== Set of tasks ==
• a. In the forum thread about late autism diagnosis, shorten the paragraph that begins "How many of you were not diagnosed" into a brief bulleted list that keeps its main facts.
• b. Write the next part of the forum thread about late autism diagnosis, picking up right after its final sentence.

26 Feb 2017, 4:19 am

devilSpawn wrote:
kdm1984 wrote:
pasty wrote:
How many of you were not diagnosed until you were older? Do you feel cheated out of life? I believe that knowing is better than not knowing, because it helps me understand myself and why most things in my life went so horribly wrong, but I also feel like I could have saved myself a lot of trouble if I had this information a lot sooner. I was an obvious case, too, so it makes me wonder how nobody could have suspected I was different. The health department failed me. The public school system failed me. My parents tried, but they failed me. I had Selective Mutism. I had to go to a special school for kids with disabilities. I was almost institutionalized. I was constantly anxious. I had a superior I.Q. I understand that there was not a lot of information out there about Asperger's/Autism when I was a kid, but a little bit of research could have led them straight to Autism. I coulda had class. I coulda been a contender. I coulda been somebody, instead of a bum.


I wasn't diagnosed until I was 29. My older half-sister had long suspected it because I didn't make much eye contact when I was little, but I slipped under the radar because I was quiet and did well academically.

== Excerpted data ==
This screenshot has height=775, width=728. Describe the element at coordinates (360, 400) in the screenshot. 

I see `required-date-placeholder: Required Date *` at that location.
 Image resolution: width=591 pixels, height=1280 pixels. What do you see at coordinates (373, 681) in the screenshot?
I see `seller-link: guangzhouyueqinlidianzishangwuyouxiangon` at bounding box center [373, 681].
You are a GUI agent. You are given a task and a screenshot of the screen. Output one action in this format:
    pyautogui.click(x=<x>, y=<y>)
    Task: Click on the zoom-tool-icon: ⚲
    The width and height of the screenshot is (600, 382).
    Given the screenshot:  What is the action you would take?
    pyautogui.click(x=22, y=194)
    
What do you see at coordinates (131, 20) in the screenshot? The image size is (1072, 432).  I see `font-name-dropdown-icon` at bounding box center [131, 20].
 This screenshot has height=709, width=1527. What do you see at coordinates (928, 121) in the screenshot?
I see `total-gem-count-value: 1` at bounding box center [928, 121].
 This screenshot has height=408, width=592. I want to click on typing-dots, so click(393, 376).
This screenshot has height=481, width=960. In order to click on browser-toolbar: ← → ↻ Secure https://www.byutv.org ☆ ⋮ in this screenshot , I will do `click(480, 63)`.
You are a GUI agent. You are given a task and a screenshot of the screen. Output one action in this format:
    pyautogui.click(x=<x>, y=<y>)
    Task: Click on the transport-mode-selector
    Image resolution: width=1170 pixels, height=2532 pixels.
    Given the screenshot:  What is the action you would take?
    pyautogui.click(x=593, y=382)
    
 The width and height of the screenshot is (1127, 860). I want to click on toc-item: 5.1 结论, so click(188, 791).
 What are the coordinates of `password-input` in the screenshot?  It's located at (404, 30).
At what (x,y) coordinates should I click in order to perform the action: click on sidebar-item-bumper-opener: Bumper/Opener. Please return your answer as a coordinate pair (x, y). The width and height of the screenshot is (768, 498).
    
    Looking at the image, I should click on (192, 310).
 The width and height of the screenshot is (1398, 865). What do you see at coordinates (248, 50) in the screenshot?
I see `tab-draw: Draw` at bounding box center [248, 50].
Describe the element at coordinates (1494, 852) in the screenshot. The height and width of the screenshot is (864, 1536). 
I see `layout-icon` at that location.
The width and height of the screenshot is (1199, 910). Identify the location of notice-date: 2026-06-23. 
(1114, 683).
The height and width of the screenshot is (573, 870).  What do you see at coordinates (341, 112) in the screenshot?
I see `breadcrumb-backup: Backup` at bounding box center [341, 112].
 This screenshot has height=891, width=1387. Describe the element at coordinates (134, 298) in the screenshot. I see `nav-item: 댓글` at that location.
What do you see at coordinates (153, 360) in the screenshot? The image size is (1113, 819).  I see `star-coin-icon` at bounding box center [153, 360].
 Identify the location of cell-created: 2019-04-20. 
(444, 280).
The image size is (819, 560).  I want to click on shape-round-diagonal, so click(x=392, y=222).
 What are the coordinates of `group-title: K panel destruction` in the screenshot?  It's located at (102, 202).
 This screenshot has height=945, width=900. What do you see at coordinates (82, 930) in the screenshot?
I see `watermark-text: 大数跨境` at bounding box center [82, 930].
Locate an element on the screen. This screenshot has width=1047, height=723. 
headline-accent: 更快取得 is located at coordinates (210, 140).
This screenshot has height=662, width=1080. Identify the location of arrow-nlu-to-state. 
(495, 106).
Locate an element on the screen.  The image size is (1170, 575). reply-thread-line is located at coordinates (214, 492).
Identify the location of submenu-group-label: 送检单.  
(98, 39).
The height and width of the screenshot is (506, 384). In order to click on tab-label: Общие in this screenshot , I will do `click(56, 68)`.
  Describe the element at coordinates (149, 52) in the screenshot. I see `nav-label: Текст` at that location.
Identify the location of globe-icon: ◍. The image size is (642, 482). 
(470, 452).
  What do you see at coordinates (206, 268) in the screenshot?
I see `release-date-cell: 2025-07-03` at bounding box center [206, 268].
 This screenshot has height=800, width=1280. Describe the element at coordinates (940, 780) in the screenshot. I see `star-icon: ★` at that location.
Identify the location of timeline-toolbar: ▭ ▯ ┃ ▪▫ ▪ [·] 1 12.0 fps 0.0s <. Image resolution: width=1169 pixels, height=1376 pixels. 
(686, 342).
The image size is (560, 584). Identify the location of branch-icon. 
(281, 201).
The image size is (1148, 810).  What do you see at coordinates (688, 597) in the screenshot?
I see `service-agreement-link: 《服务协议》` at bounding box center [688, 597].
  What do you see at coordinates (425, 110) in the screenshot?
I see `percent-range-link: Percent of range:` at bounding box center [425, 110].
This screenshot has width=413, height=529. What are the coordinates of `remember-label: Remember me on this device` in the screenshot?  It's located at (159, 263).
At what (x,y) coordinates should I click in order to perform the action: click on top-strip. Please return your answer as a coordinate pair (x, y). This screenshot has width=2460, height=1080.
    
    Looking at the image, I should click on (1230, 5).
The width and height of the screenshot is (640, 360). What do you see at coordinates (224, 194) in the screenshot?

== Exercise responses ==
• a.
- The writer asks who else was diagnosed late and whether they feel cheated out of life.
- Knowing is better than not knowing because it explains why so much went wrong, but knowing sooner could have saved a lot of trouble.
- The writer was an obvious case and wonders how nobody suspected it.
- The health department, the public school system and the writer's parents all failed the writer.
- The writer had Selective Mutism, attended a special school for kids with disabilities, was almost institutionalized, was constantly anxious and had a superior I.Q.
- Little was known about Asperger's/Autism back then, but a bit of research could have pointed straight to it.
- The writer closes with "I coulda been a contender."

• b.
There are both pros and cons to the late diagnosis.

The pros are that I now know there is a systematic explanation to the behavior and thought patterns I exhibit that sometimes amaze or annoy others, and I can plan better to avoid situations that may cause me trouble.

The cons are that it can become a crutch or excuse to not engage in things I might actually be able to do, even if it means I must put a lot more effort than a neurotypical person; and of course there is the stigma and stereotypes people often have of the condition (which aren't always accurate in every case).



Hey pasty, autism is a superpower. There is a difference between being strange and getting "brought up" around people who care about you and want you to be happy and what we got... "luck of the draw" they might say.
We were unlucky enough to be the ones folks love to hate... Guess that's our role in society. :/

Is what it is... you have to admit, being judged "worthless" by the entire human species and being smarter than most of them at the same time does have its entertainment value, wouldn't you say? :wink:


Bieng judged negatively for bieng different has never been entertaining for me just tiring and frustrating.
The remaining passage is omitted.